» Written exercise
Rewrite all of the entries below as a single numbered list, leaving out blank lines and the pictures.

### Dataset excerpts ###

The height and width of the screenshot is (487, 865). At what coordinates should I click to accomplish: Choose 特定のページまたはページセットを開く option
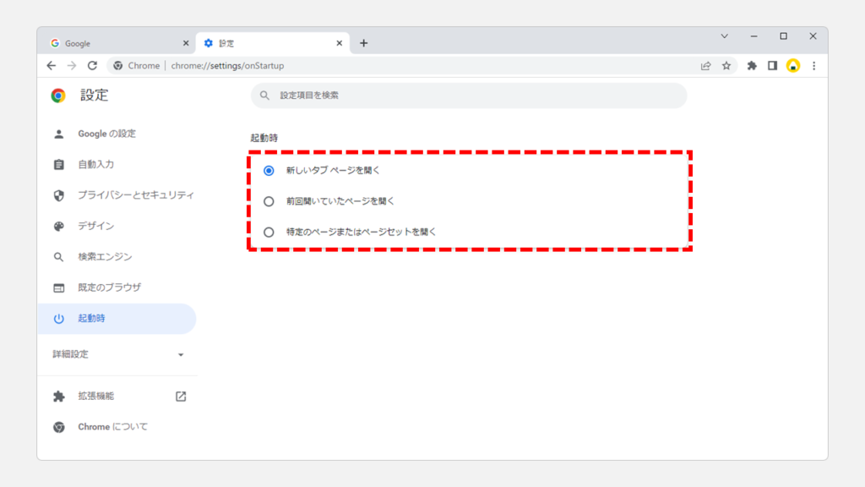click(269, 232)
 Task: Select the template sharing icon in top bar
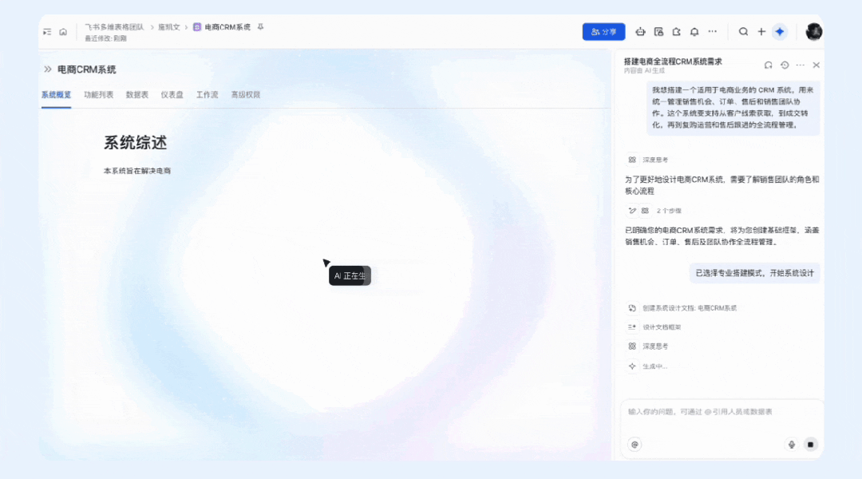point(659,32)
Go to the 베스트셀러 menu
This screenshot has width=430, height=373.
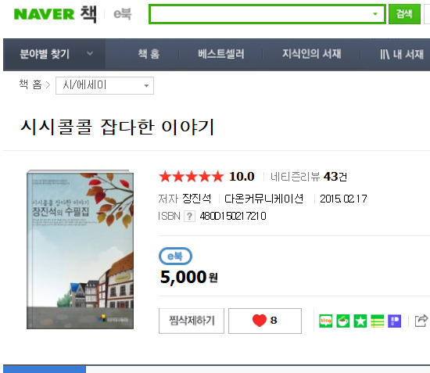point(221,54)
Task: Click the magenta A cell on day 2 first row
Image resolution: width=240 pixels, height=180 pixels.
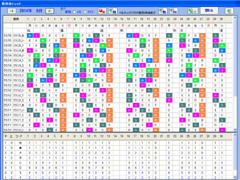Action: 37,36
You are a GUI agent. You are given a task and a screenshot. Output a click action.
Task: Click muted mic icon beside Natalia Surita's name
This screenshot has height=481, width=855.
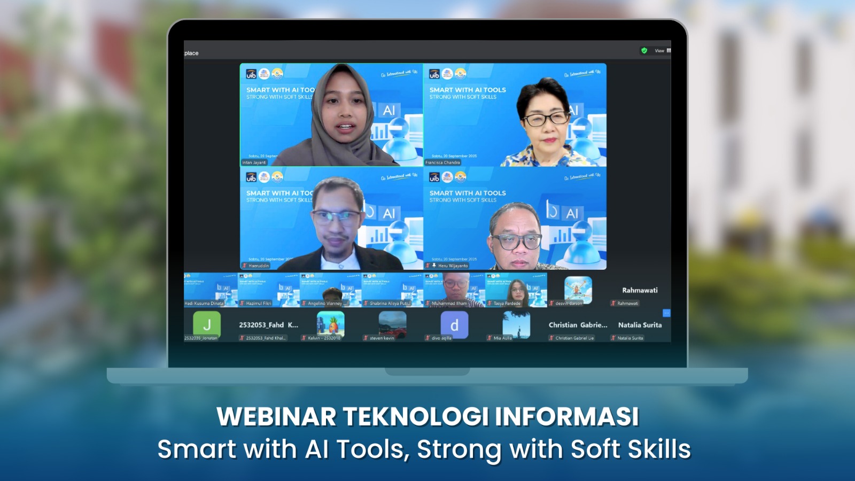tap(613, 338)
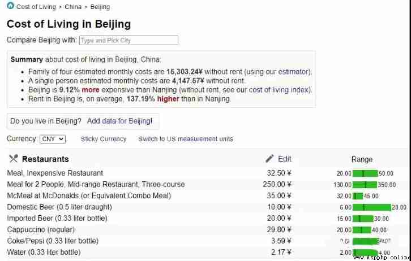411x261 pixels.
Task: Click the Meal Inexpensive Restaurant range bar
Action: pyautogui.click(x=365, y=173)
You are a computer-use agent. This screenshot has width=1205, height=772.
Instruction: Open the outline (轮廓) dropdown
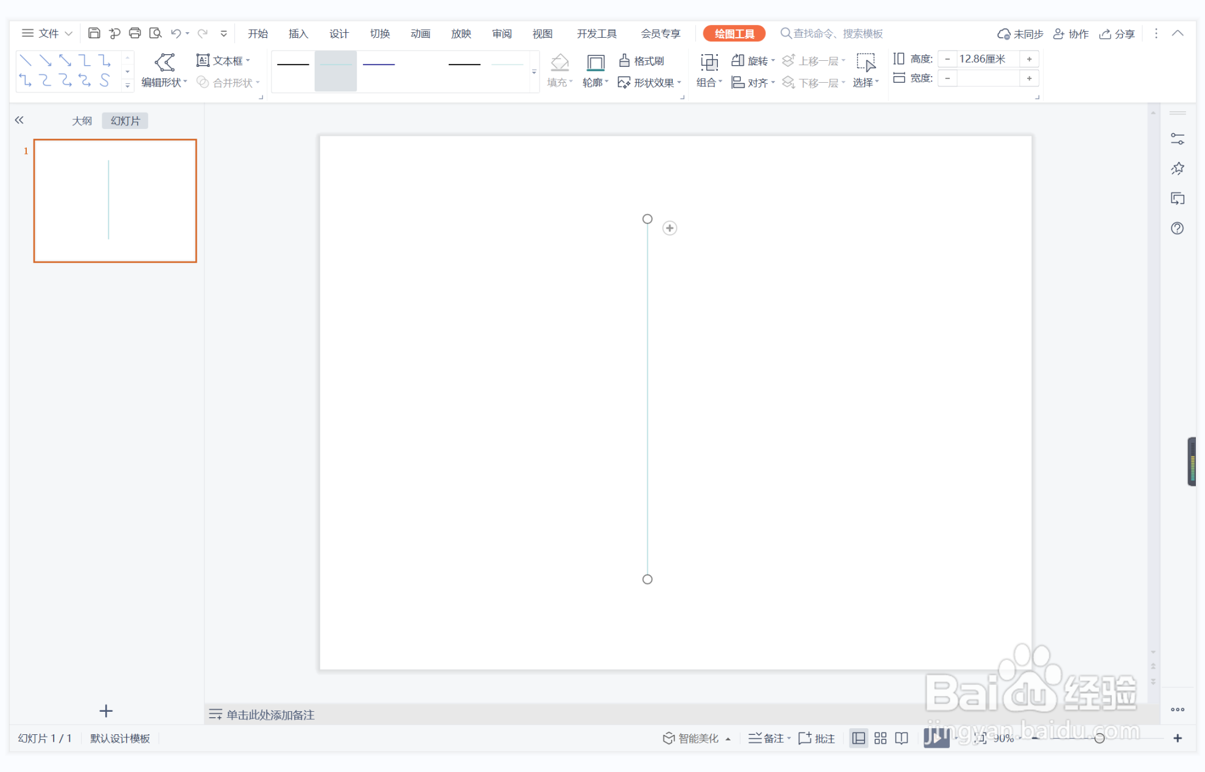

###

» Answer to this exercise
1. The height and width of the screenshot is (487, 865). At what coordinates should I click to accomplish: Choose 特定のページまたはページセットを開く option
2. click(269, 232)
3.  Task: Select the template sharing icon in top bar
4. point(659,32)
5. Go to the 베스트셀러 menu
6. This screenshot has width=430, height=373.
7. point(221,54)
8. Task: Click the magenta A cell on day 2 first row
9. Image resolution: width=240 pixels, height=180 pixels.
10. Action: 37,36
11. You are a GUI agent. You are given a task and a screenshot. Output a click action.
12. Task: Click muted mic icon beside Natalia Surita's name
13. This screenshot has height=481, width=855.
14. tap(613, 338)
15. 411x261 pixels.
16. Task: Click the Meal Inexpensive Restaurant range bar
17. Action: pyautogui.click(x=365, y=173)
18. You are a computer-use agent. This screenshot has width=1205, height=772.
19. Instruction: Open the outline (轮廓) dropdown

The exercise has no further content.